Be your own hero and try to solve things yourself first before asking for help. It will help reduce the pressure on your relationship so that you become a partner rather than a dependant. Emotional dependency is often a product of childhood insecurities. Rather than carrying these insecurities into our adult lives, it’s important to work on ourselves and seek the help we need rather than becoming dependant on our partners to fix us.
If your partner does something that regularly winds you up, then don’t ignore it. If we regularly turn a blind eye to the little things that annoy us, the irritation can easily turn to anger over time as the incidents continue to build up. Sparing their feelings can often lead to more pain later.
Instead, try talking to your partner. Open up to them and tell them about the way you are feeling. Let them know that you have an issue with their behaviour and explain how it makes you feel.
Be prepared to listen to their responses and understand that it’s not all about you either. They could have their own opinions about certain things that you do, too. It is only by talking and listening to each other’s issues that you can start to work on your problems together.
Lack of communication is the biggest blocker to intimacy in any relationship. If you have trouble communicating with each other and talking together does not fix it, then it may be time to seek couples’ counselling with a qualified professional who can help you to build the bridges that may have been broken in your relationship.
Express Gratitude for the Little Things
In a long term relationship, it’s not the grand gestures that bring a smile to our face. It’s the little, every day things that we do for each other. Whether it be your spouse taking out the rubbish without being asked to or making sure that they always buy your favourite snack when they go shopping, the small things matter because it shows that they care about you and your happiness is in their thoughts.
It’s amazing how we can take these little things for granted as time goes by. Don’t forget to show your appreciation every now and then. Express your gratitude so that they don’t feel taken for granted. Show them that you noticed and that you care. Relationships are all about partnership so make sure you express your appreciation for each other regularly.
Do Things Together
As well as having your own interests, it’s also important to make time for each other. Don’t fall into the solo Netflix trap. If you’re regularly binge watching a series in one room whilst they are watching a football match in another, then it’s time to find something that you can watch together!
Share a series, open a bottle of wine and enjoy it together. Then you can discuss it, comment on it and have a common viewing interest. Television watching has become the number one activity for most couples over the last 18 months so make sure that your viewing interests don’t pull you apart.
Now life is slowly returning to some version of normality, why not make some new memories together? Look for a new activity that you can both enjoy. If you’re both learning something new together, be it a new sport or hobby, then you’re both starting from scratch working on something new and building skills as a couple.
Date nights are also an important activity that we seem to forget about when we’ve been with our partner awhile. Set aside a night once a week or once a month and go out to see a movie or have dinner. Get dressed up and make it fancy. You could even take it in turns to cook for each other and turn your dining room into an intimate bistro.

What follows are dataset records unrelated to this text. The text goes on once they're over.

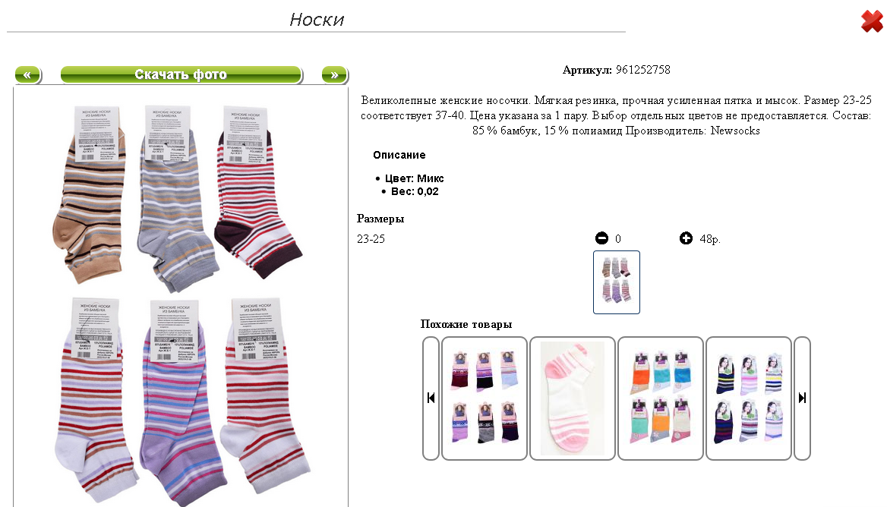Image resolution: width=887 pixels, height=507 pixels.
Task: Close the product popup with red X
Action: [x=872, y=21]
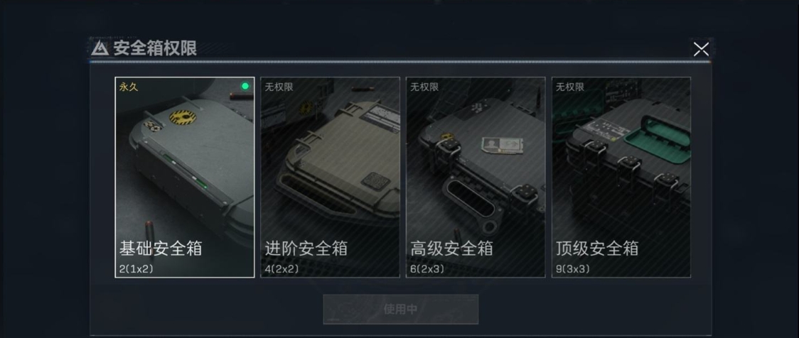Close the 安全箱权限 dialog with the X
This screenshot has width=799, height=338.
click(701, 49)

Make time for each other and reignite that romantic excitement you both felt when you first started dating. Turn your phones off and talk. Relationships need attention so make sure you’re giving yourselves the time you need to make yours flourish.

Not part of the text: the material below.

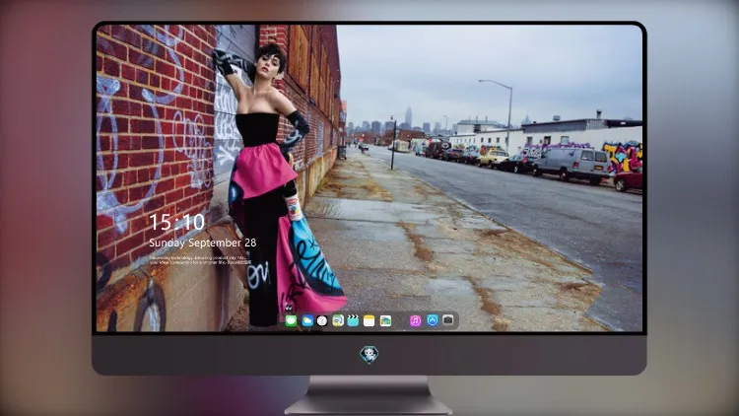Open the blue App Store icon
This screenshot has width=739, height=416.
point(433,320)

If you’ve been in a relationship for a long time, it’s very easy for your sex life to stagnate. Whether you’re both tired from work, preoccupied with the children or just stuck in a routine, it can be easy for our sex lives to fall off a cliff after a couple of years. This is pretty normal so I wouldn’t let it worry you too much.
Rebuilding your intimacy and rekindling that passion can seem difficult at first but again, it’s all about the small gestures. Try injecting little moments of tenderness throughout your daily lives. Hold hands, kiss your partner goodbye in the morning, give them a back rub when they’re feeling stressed.

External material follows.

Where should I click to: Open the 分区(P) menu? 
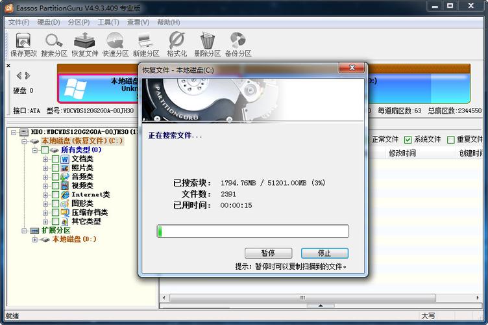tap(79, 22)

Little touches build intimacy and can be a good way to start rebooting your sex life rather than jumping straight into the pressure of trying to plan a sexy night in. Also, try sleeping naked together rather than pulling on that comfy pyjama top. You don’t have to do anything but removing the barrier of clothes can often be the first step in recapturing that sexual attraction that first ignited your relationship.
We hope that some of these tips will help you to start rebuilding your relationship with your partner. No relationship is ever without it’s ups and downs. Things can get stale if we let them. If you love your partner and want to stay with them forever then it takes work from both sides and a willingness to reignite that spark together.